Clinical timelines in PLW align to MS Project schedule and coordinate the integrated clinical plan with Compound Development Team (CDT) project plans. Ensure proper resource demand is reflected.
Develop scenarios for budget, timeline, and FTE forecasting, while generating situational operational scenarios.
Collect, consolidate, and report financial, timeline and resource data for governance approvals and external funding partnerships. Manage scope control, FTE and OOP variances.
Document key decisions, actions, risks, issues, and lessons learned, as well as maintain applicable trial governance documentation.
Provide support for team-based reporting.
Qualifications
Minimum of BS degree or equivalent, preferred areas of study include Life Sciences (e.g., Biology, Chemistry, Biochemistry, Nursing, Pharmacy) is required.
Experience And Skills
Minimum of 6 years in Pharmaceutical, Healthcare or related industries.

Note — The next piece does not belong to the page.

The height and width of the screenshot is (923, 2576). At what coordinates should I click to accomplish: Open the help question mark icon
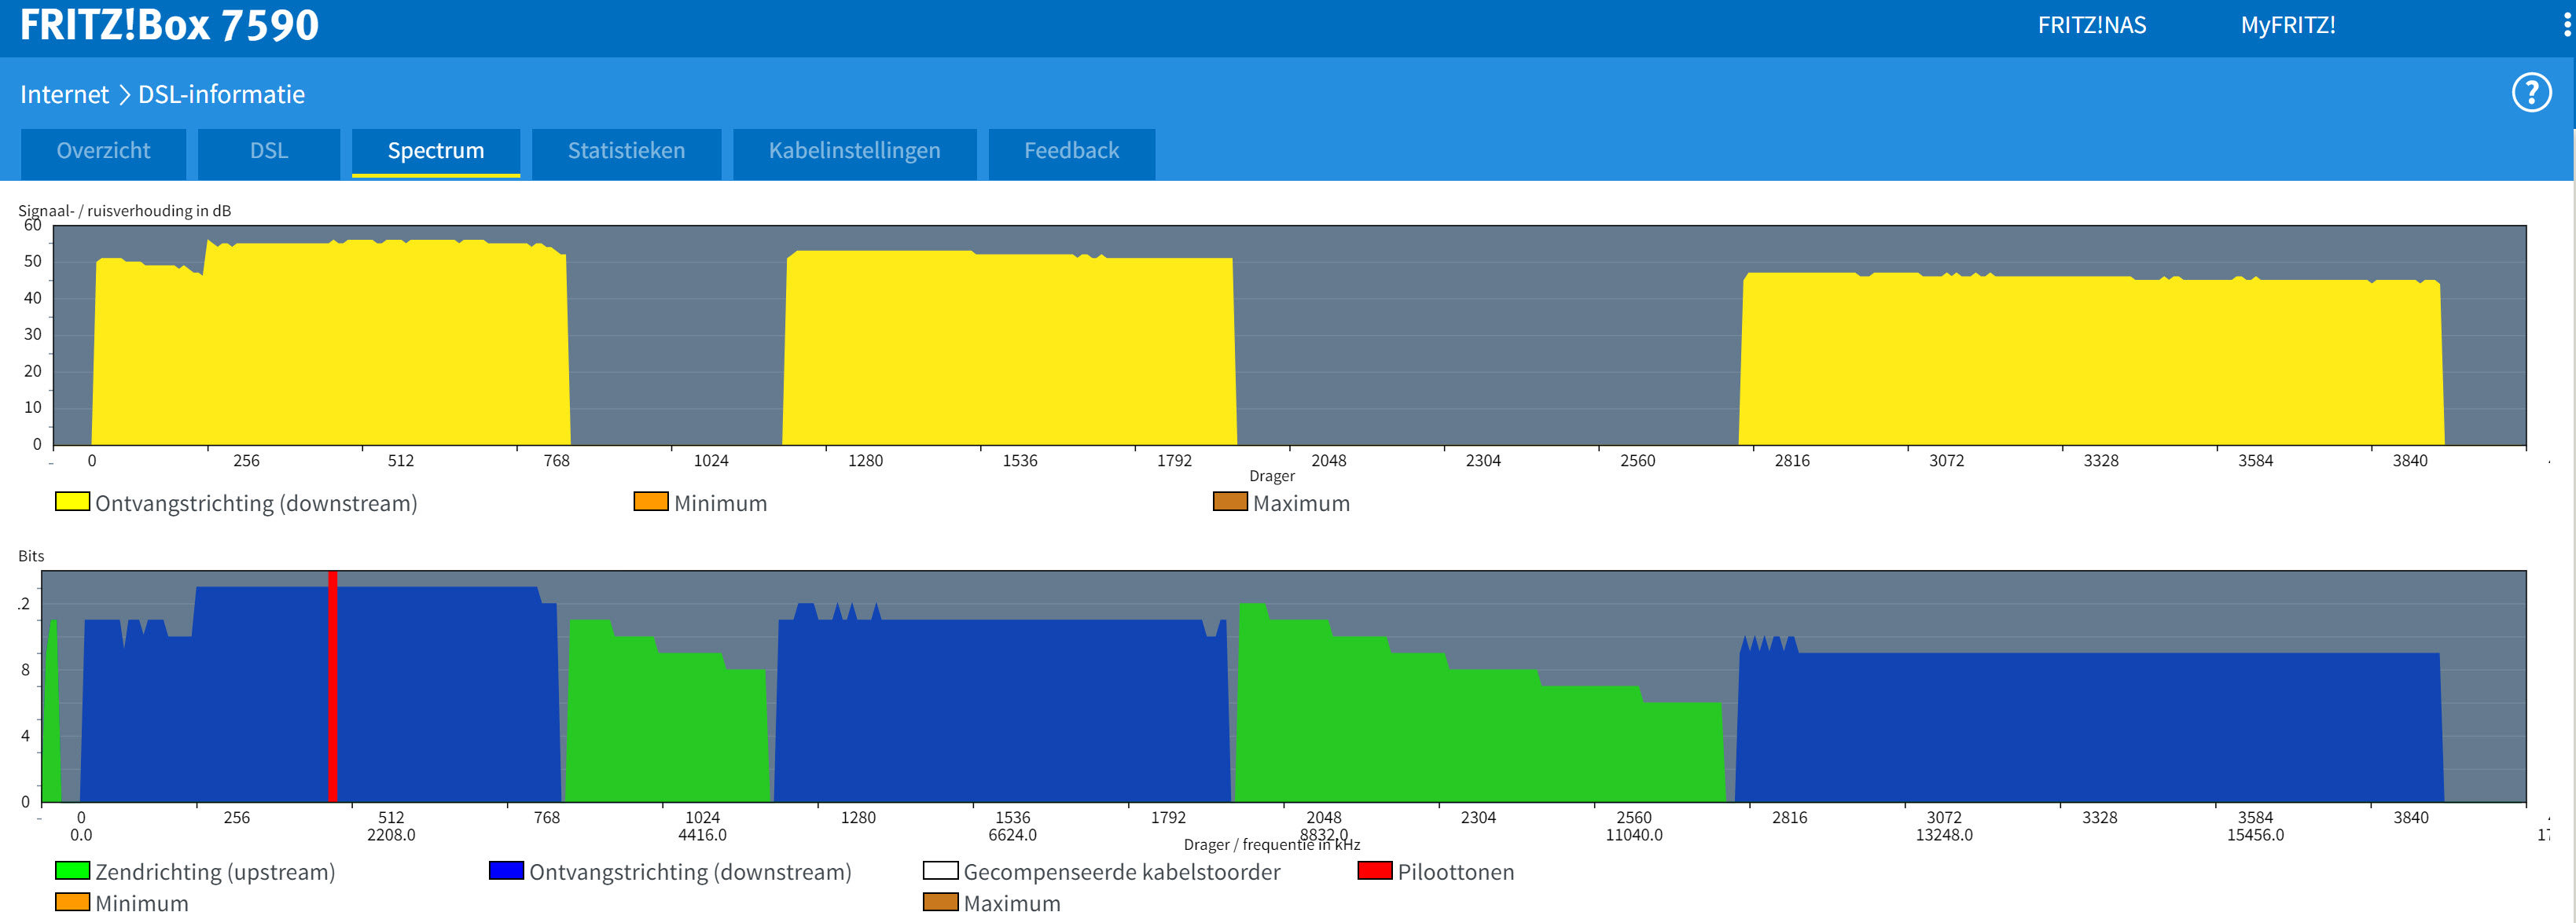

Experience in and knowledge of the pharmaceutical development process.
Strong Project Management experience (preferably in clinical trial management).
Working knowledge of Project Management Systems, Methodologies & Tools.
Must possess excellent leadership skills and proven ability to foster team productivity and cohesiveness.
Experience of leading without authority and in muti-functional matrixed and global environments.
Excellent decision-making, analytical and strong financial management skills are essential to this position.
Operate and execute with limited supervision. Experience mentoring/coaching others.
Strong project planning/management, communication and presentation skills are required.
Knowledge of Clinical Research Operations with 4-6 years of experience managing multiple aspects of the execution of global clinical trials (Phases I-IV) is preferred.